AI changing biometrics

Source: Deep Learning on Medium


Biometrics has become an integral part of people’s lives due to development of new technologies. What can be called Biometrics 2.0 have also more usage of such technologies as AI, creating new possibilities and value.

In general, biometrics is a system for recognizing people based on one or several physical (or behavioral) characteristics. Typically, the approach of operation of biometric systems is reduced to two main types.

The first is called verification, a comparison test result with a biometric template. This option helps to check if this is the person for whom he/she claims to be.

The second one is identification. After receiving a specific sample, the system is verified with the biometric database to determine the identity.

There are some huge projects based on biometric technology. Perhaps one of the most ambitious is a project implemented by AADHAAR in India.It is a biometric identification system that contains data on more than a billion people.

According to experts of the Acuity Research during the 2018 in the world will be about 3.5 billion electronic documents.

Biometrics 2.0

As the technological development continues, the shift towards contactless methods of biometric recognition can be noticed. In Biometrics 2.0 the contactless methods dominate.

The most notable AI technologies in Biometrics 2.0. are image recognition, machine learning and deep learning and they also contribute to development of new biometric techniques such as vein recognition, facial expressions, ear shape and even chip implantation.

In Russia, biometric technologies are evolving quite rapidly. For example, the largest Russian banks are working with the biometric identification systems, such as customer identification system by voice and pictures.

Face recognition as a service

The Russian AI-company RecFaces could be called the Biometrics 2.0 company. The company uses deep learning in their core business.

RecFaces developed an information platform for multimodal identification, called Id-Me.

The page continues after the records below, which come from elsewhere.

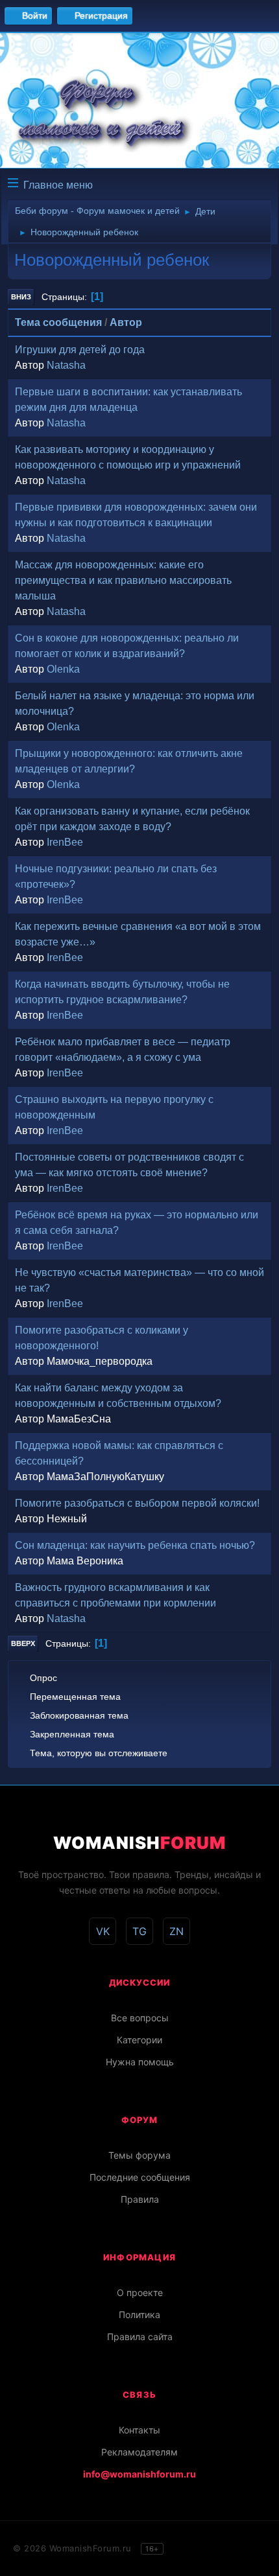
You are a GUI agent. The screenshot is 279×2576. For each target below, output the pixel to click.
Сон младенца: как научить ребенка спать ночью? (135, 1545)
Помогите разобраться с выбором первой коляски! (137, 1503)
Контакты (139, 2429)
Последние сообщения (140, 2177)
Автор (126, 322)
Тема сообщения (58, 322)
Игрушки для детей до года (80, 349)
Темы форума (139, 2155)
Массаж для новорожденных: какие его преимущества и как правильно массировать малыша (123, 580)
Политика (139, 2314)
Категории (139, 2039)
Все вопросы (140, 2017)
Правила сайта (140, 2336)
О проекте (140, 2292)
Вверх (23, 1643)
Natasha (66, 365)
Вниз (21, 297)
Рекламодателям (139, 2451)
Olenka (63, 669)
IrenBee (65, 842)
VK (103, 1931)
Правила (140, 2199)
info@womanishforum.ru (139, 2473)
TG (139, 1931)
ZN (176, 1931)
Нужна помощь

The system removes data from cameras and instruments using a capture module (ID-box). It converts the image and sound into a specialized index. RecFaces works simultaneously with several biometric metrics.

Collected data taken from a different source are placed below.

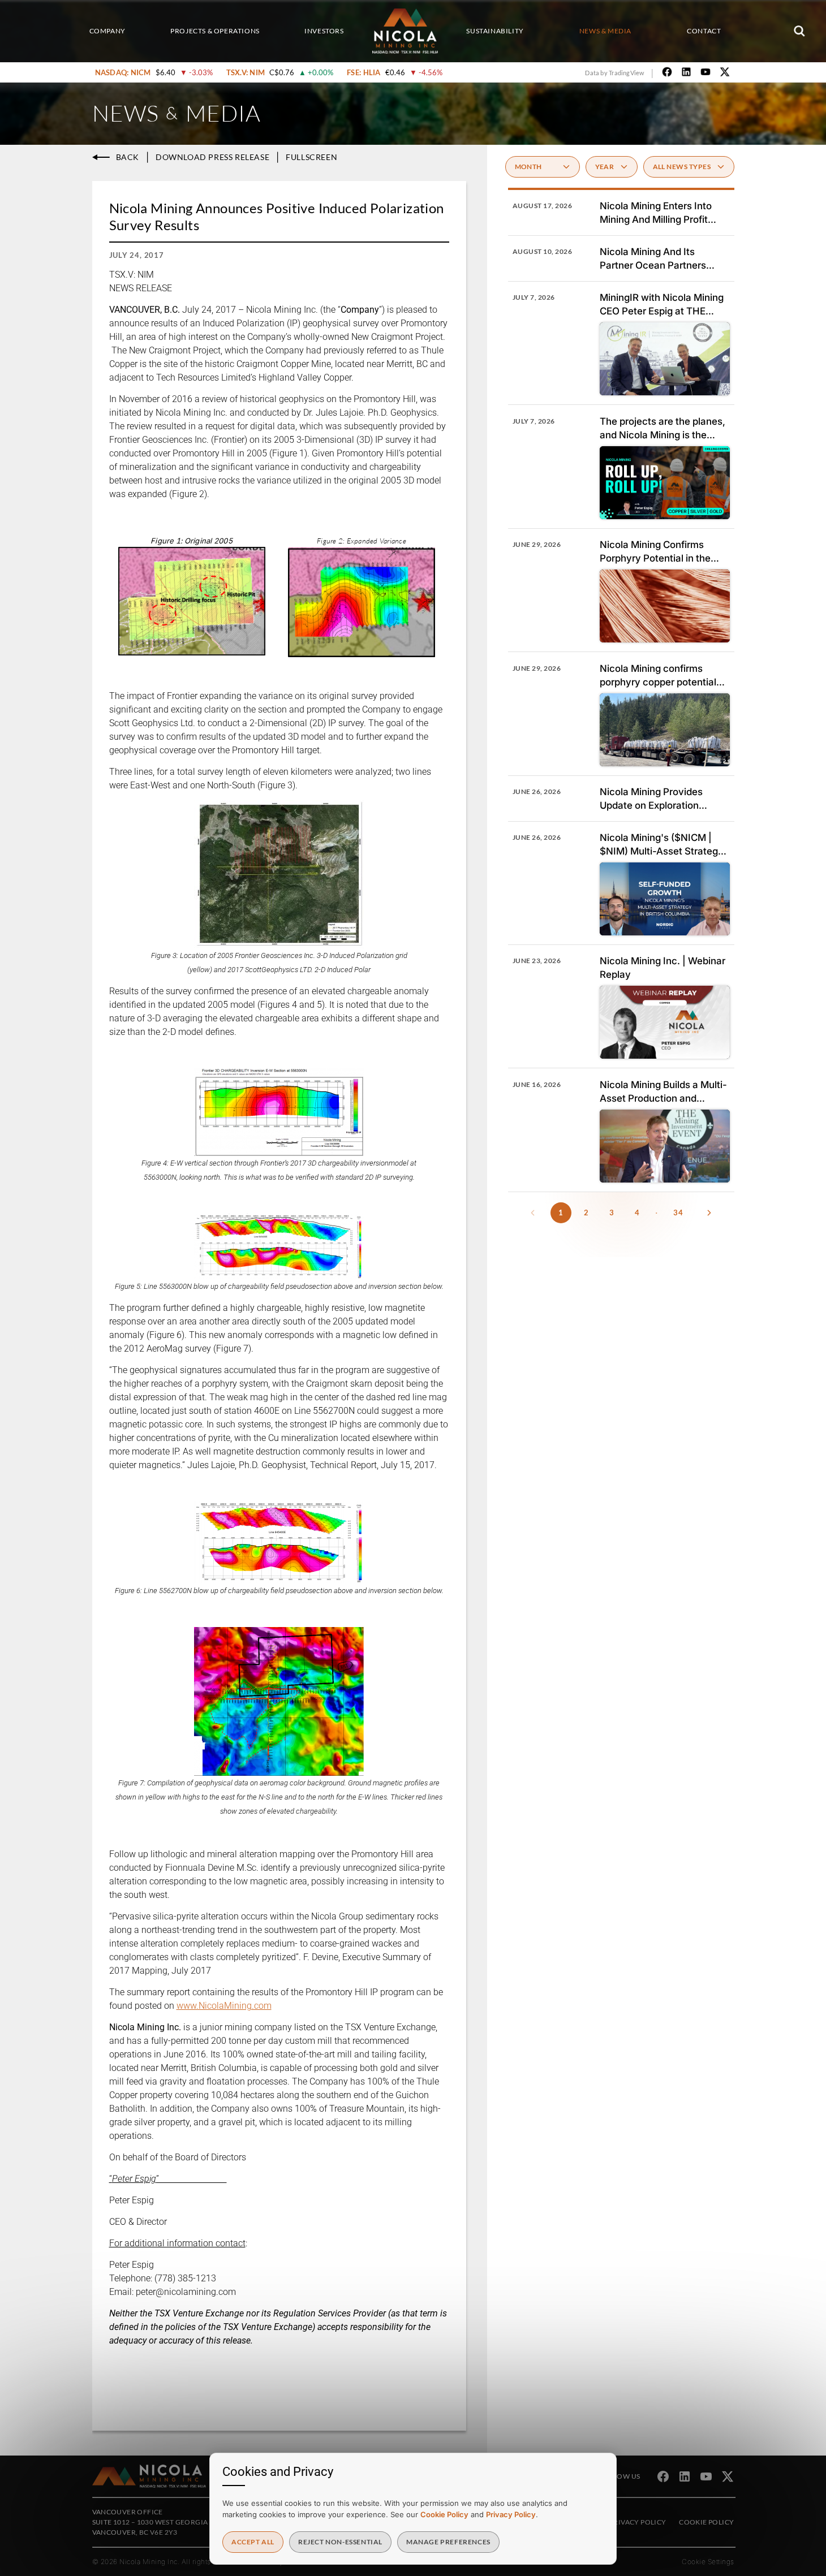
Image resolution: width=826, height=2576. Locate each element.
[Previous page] (532, 1213)
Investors (323, 31)
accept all (252, 2542)
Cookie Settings (708, 2561)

On the server, the biometric data is mapped to a database of user profiles or unwanted persons. Recognition is provided by deep learning algorithms.

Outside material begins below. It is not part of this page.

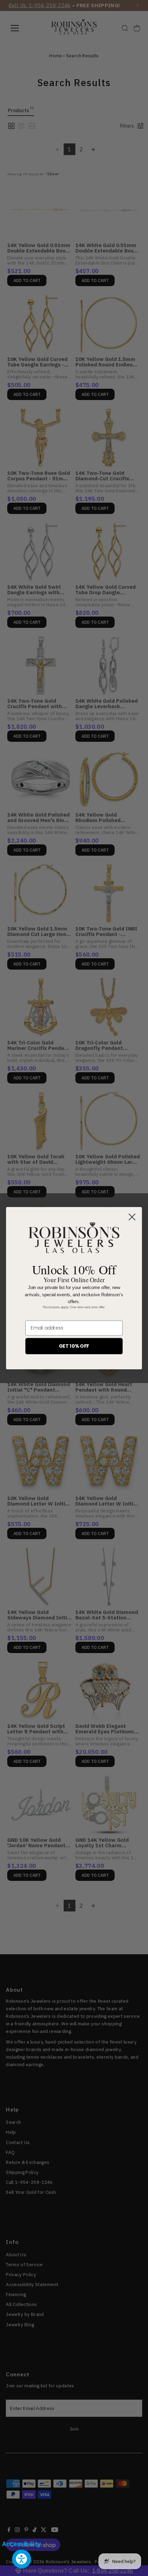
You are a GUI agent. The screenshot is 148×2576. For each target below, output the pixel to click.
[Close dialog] (132, 1217)
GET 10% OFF (74, 1345)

RecFaces Id-Me biometric platform is designed to suit banks, airports, retail, hotel business, sports organizations, and government agencies.

Banks can use biometrics to increase security. A possible case of an attempt by a fraudster to withdraw money from someone else’s card. An ATM camera connected to Id-Me identifies the face of the person trying to do this. If this information does not coincide with that contained in the database, withdrawals are almost instantly blocked. To use this method of protection, it is not even necessary to equip an ATM with additional equipment.